Originally Posted By: ireckon
Originally Posted By: Eugene
Originally Posted By: UncleGoo
The four random words were much more secure: e.g. Looking at my Avatar, one might pick "CrackerPonyFlipFlop". This kind of password is easier to remember AND more secure...and I guess I won't be using "CrackerPonyFlipFlop" anytime soon...


This isn't secure at all. A dictionary attack will find all 4 words just as easy as it will find one.

Basically you take the first letter C and go down in your dictionary file to all the words that start with C. Then look for all worlds that are Cr within that subset, then Cra, etc.
Once you've found Cracker you just take the next letter P and look for all the P words.

I'll give an example of how easy it is to do: Way back in my high school English class we have to figure out compound words by breaking them apart into the Greek and Latin roots, then getting the meaning of each part and putting those back together into a definition.
I did this in Commodore Basic in 1989/1990.


That's still not a trivial computation.

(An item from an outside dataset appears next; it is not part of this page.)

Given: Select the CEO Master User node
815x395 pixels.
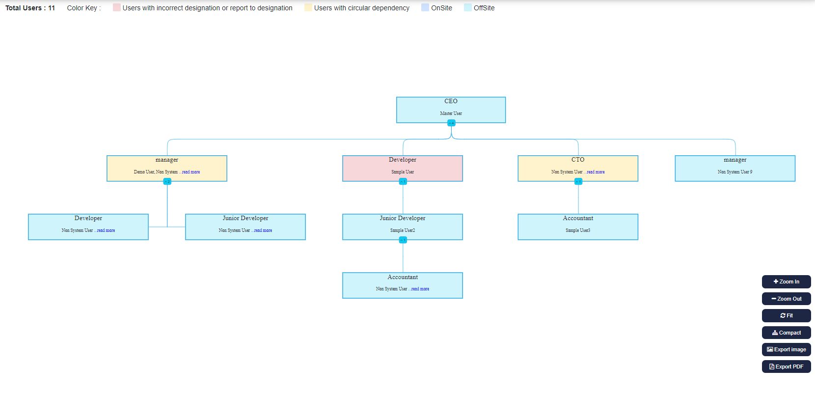Looking at the screenshot, I should tap(451, 110).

The computer must be prepared to try every combination of known words. If one character or one capitalization is out of place, then the dictionary attack won't work.

Anyway, obviously, the most secure passwords are going to be long and random. Any rule that deviates from that can be met with at least some criticism. There is a point at which your password is no longer the weak link (e.g., it may be much easier for a hacker to steal your computer's key strokes).

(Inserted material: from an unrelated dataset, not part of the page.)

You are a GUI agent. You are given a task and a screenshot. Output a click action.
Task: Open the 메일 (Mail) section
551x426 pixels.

With a few simple modifications to the cartoon "CorrectHorseBatteryStaple", you can obtain a password that makes a dictionary attack substantially more difficult without being much harder to remember.

Here are some examples:
CorrecHorsBatterStapl (Drop the last letter of each word)
C!orrectHorseBatteryStaple (One random character in the there)
cOrrecthOrsebAtterysTaple (capitalize second letter of each word)

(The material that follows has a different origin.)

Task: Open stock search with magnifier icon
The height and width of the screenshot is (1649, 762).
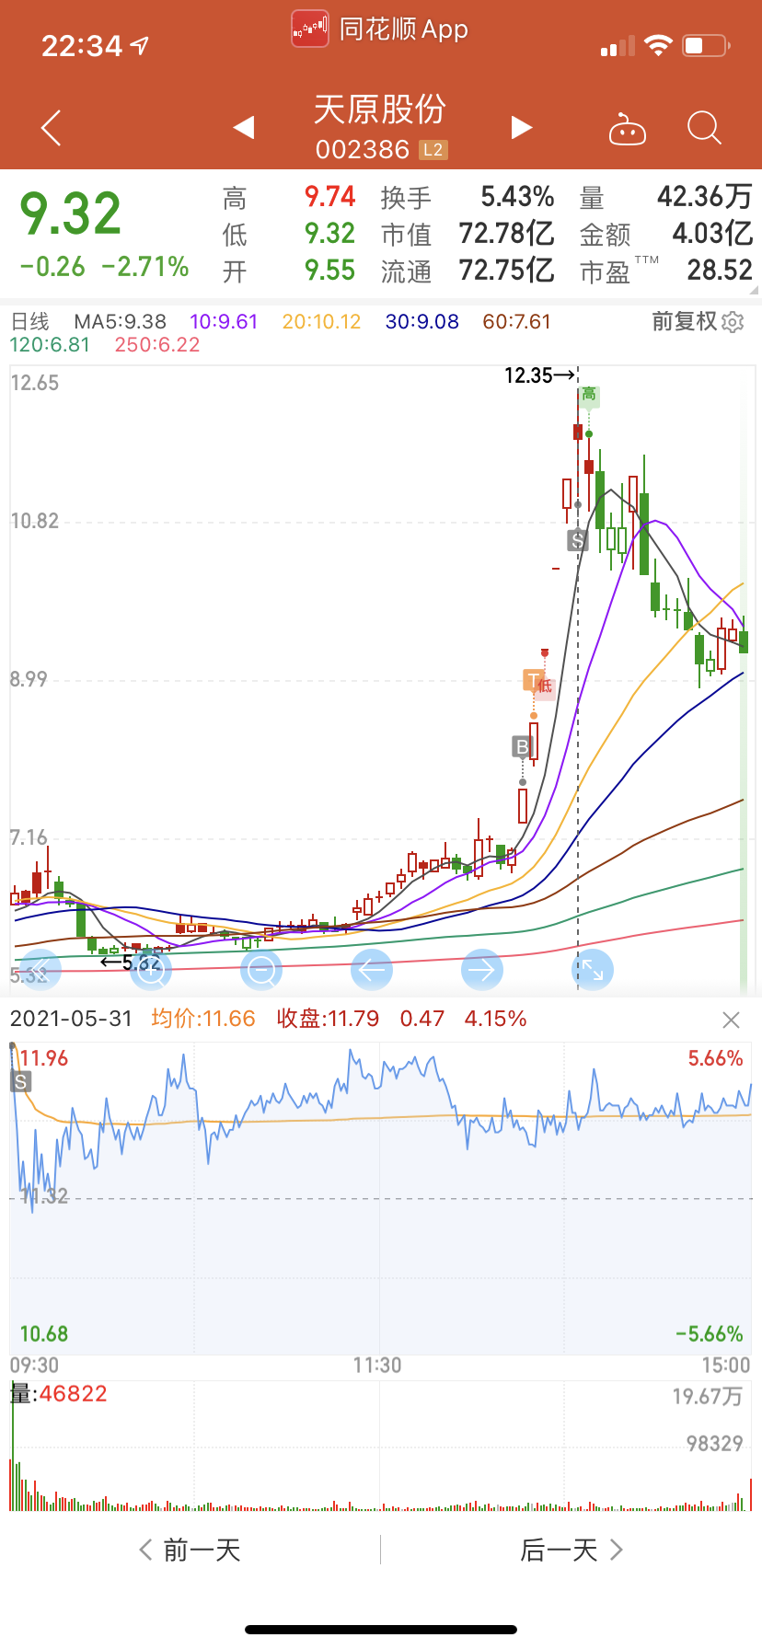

It's not always possible/convenient to have a "long and random" password. Thus, some sort of mental hash algorithm is often required.


Thats why I was just illustrating how simple it is. You don't need to look for combinations of words since you start comparing from the beginning of the text string and once you match a word or words you match the next. In your example it would just take 4 passes.

A dictionary of millions words (and misspellings of words) is actually quite small and easy to get ftp://ftp.gnu.org/gnu/aspell/dict/0index.html

So even intentional misspellings are very trivial, a non programmer like myself can throw together code to do it.

Adding other characters does make a simple attack harder, but even then the common h@ck3r$p3@k is well known so you simply run a script against your dictionary to find each word with a commonly substituted character and append those. You use a dictionary like I listed above which has common mis-spellings of words. Then if your intentional addition of a character doesn't match the spell check or hackerspeak dictionary you just run a different attack vector.
This can all be done in seconds, remember modern database servers are doing millions of lookups like this all day long when you check your back account status for example.

Anyway, don't get a false sense of security thinking 4 words (or 6 or 8 or 10) is more secure, it just makes the attack take 4 (or 6 or 8 or 10) seconds rather than 1. The 4 random words is a tiny bit more secure than one but not "much more secure" as stated originally.